読解文
--------

フッ素が歯の再石灰化を効率よくしてくれる

虫歯予防として知られることの多いフッ素は、歯の再石灰化に必要不可欠な成分です。フッ素単独では酸で溶けてしまった歯の表面を再生できませんが、フッ素を再石灰化の成分に加えることで効率良く歯を修復できます。

歯の主成分といえば、歯磨き粉のCMでもおなじみのハイドロキシアパタイト(カルシウムとリン酸の化合物)ですが、歯を再石灰化してくれる一方で「酸に弱い」特徴を持っています。虫歯リスクを減らすには、歯の再石灰化を促すと同時に、この酸に対する対策を行わなくてはなりません。

そこで役立つのが、フッ素です。

フッ素がハイドロキシアパタイトと化学反応を起こすと、フルオロアパタイトという物質に変わります。フルオロアパタイトはハイドロキシアパタイトより酸に強いため、これによって歯の表面が再石灰化すると虫歯になりにくい歯となります。

「フッ素が虫歯予防になる」とされるのは、虫歯菌の活動を抑える力に加えて、この特徴があるためです。カルシウムとリン酸でできるハイドロキシアパタイトとフッ素が十分にあれば、ホワイトニングができる健康な歯を形成できます。

フッ素は市販の歯磨き粉にも含まれていますが、濃度が薄く、歯磨き後に口をゆすいでしまうため、それほど効果が期待できません。その事実を懸念して、歯磨き後は口をあまりゆすがない方が良いと言う歯科医もいるほどです。

フッ素を効果的に使う方法で歯の再石灰化を促そう

通常の歯磨きではあまり効果を期待できないフッ素を上手に活用することさえできれば、歯の再石灰化をより効率良くできます。そのための方法としておすすめなのは、以下の方法です。

--------

表示データ

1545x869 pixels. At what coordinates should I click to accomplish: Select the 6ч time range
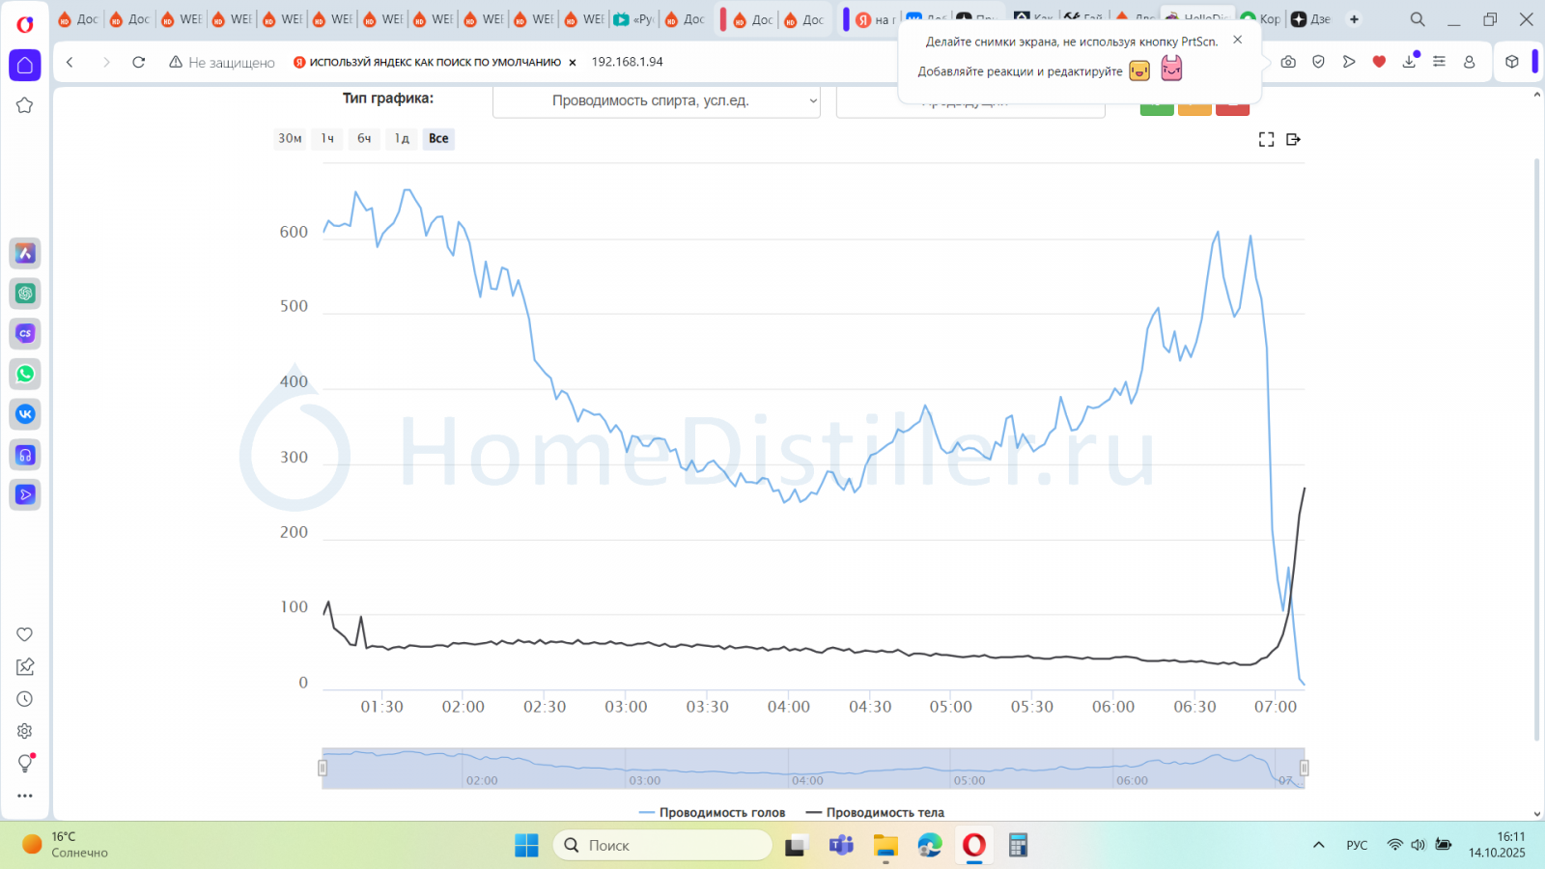[364, 139]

--------

課題の構成
a) フッ素と歯の再石灰化についての文章によると、フッ素がハイドロキシアパタイトと化学反応を起こすと何という物質に変わりますか。
b) フッ素と歯の再石灰化についての文章で、具体的な名称で登場する化学物質をすべて挙げてください。「酸」のような総称は除きます。
c) フッ素と歯の再石灰化についての文章を、最後の文の後から書き継いでください。
資料がなくても解けます。

課題別の解答
a) フルオロアパタイトです。

b) フッ素、ハイドロキシアパタイト、カルシウム、リン酸、フルオロアパタイト

c)
  • 歯科医で3か月ごとにフッ素を塗布してもらう
  • フッ素入り洗口剤を歯磨き後に使う
  • 自宅でフッ素ジェルを塗る
  • フッ素濃度の濃い歯磨き粉を使う

歯科医で定期的に濃度の濃いフッ素を塗布してもらえます。歯科検診も兼ねることができるので、時間に余裕のある方は専門家に任せるのが一番良いでしょう。ただし、中にはフッ素を使いたがらない歯科医もいます。事前に口コミや医院のホームページなどで治療方針を確認してください。

近くにフッ素を塗布してくれる医院がない場合や、時間がなかなかとれない方は、自宅でケアをしましょう。フッ素入り洗口剤を歯磨き後に使用する方法は口内の隅々までフッ素を行き渡らせられる方法なので、虫歯予防の観点からもおすすめです。

問題は洗口剤の入手方法が、現在では歯科医院で購入するしかないという点。フッ素使用に否定的な医院や、そもそも窓口販売に力を入れていない医院では、購入することができません。入手方法に手こずれば、継続的なケアは難しくなります。

洗口剤が使えない場合は、歯に直接塗るフッ素ジェルを使用したり、フッ素濃度の高い歯磨き粉を使う方法もあります。フッ素濃度が高い歯磨き粉は海外製のものが中心となるため、通販で購入するか、やはり歯科医院で購入することとなります。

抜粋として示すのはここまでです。